Aims
Nuclear factor-erythroid-related factor 2 (Nrf2) is a critical transcriptional factor that is used in regulating cellular defense against oxidative stress. This study is aimed at investigating new interacting protein partners of Nrf2 using One-strep tag pull-down coupled with LTQ Orbitrap LC/MS/MS, and at examining the impact on Nr2 signaling by the newly identified IQ motif containing GTPase activating protein 1 (IQGAP1).
Conclusion
IQGAP1 may play a critical role in the stability and transactivation of Nrf2.
Results
Using the One-strep tag pull-down and LTQ Orbitrap LC/MS/MS, we identified IQGAP1 as a new Nrf2 interacting partner. Direct interactions between IQGAP1 and Nrf2 proteins were verified using in vitro glutathione S-transferase (GST) pull-down, transcription/translation assays, and in vivo utilizing Nrf2 overexpressing cells. Coexpression of Dsredmono-IQGAP1 and eGFP-Nrf2 increased the stability of eGFP-Nrf2 and enhanced the expression of Nrf2-target gene heme oxygenase-1 (HO-1). To confirm the functional role of IQGAP1 on Nrf2, knock-downed IQGAP1 using siIQGAP1 attenuated the expression of endogenous Nrf2, HO-1 proteins, and Nrf2-target genes GSTpi, GCLC, and Nad(p)h: quinone oxidoreductase 1 (NQO-1). Furthermore, the stability of Nrf2 was dramatically decreased in IQGAP1-deficient mouse embryonic fibroblast (MEF) cells. Since IQGAP1 signaling could be mediated by calcium, treating the cells with calcium showed the translocation of IQGAP1/Nrf2 complex into the nucleus, suggesting that IQGAP1 may play a critical role in Nrf2 stability.
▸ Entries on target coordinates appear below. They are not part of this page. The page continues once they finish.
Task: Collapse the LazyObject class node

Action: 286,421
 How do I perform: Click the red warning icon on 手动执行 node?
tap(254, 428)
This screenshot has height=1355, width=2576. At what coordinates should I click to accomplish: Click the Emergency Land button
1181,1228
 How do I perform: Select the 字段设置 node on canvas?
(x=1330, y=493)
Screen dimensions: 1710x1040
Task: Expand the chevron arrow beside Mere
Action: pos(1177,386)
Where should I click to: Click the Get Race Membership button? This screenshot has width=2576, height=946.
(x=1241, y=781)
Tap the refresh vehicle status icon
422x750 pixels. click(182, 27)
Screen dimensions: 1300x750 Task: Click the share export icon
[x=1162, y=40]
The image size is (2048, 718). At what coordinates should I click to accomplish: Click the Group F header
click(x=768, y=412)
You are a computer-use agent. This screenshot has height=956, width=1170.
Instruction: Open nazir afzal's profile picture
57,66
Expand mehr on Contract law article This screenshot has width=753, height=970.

Interestingly, consistent with calcium signaling for IQGAP1, treating the cells with calcium functionally enhanced Nrf2-mediated antioxidant responsive element-transcription activity and enhanced the expression of the endogenous Nrf2-target gene HO-1. Innovation: In the aggregate, our current study identifies and functionally characterizes a new Nrf2 partner protein IQGAP1, which may contribute to Nrf2's regulation of antioxidant enzymes such as HO-1.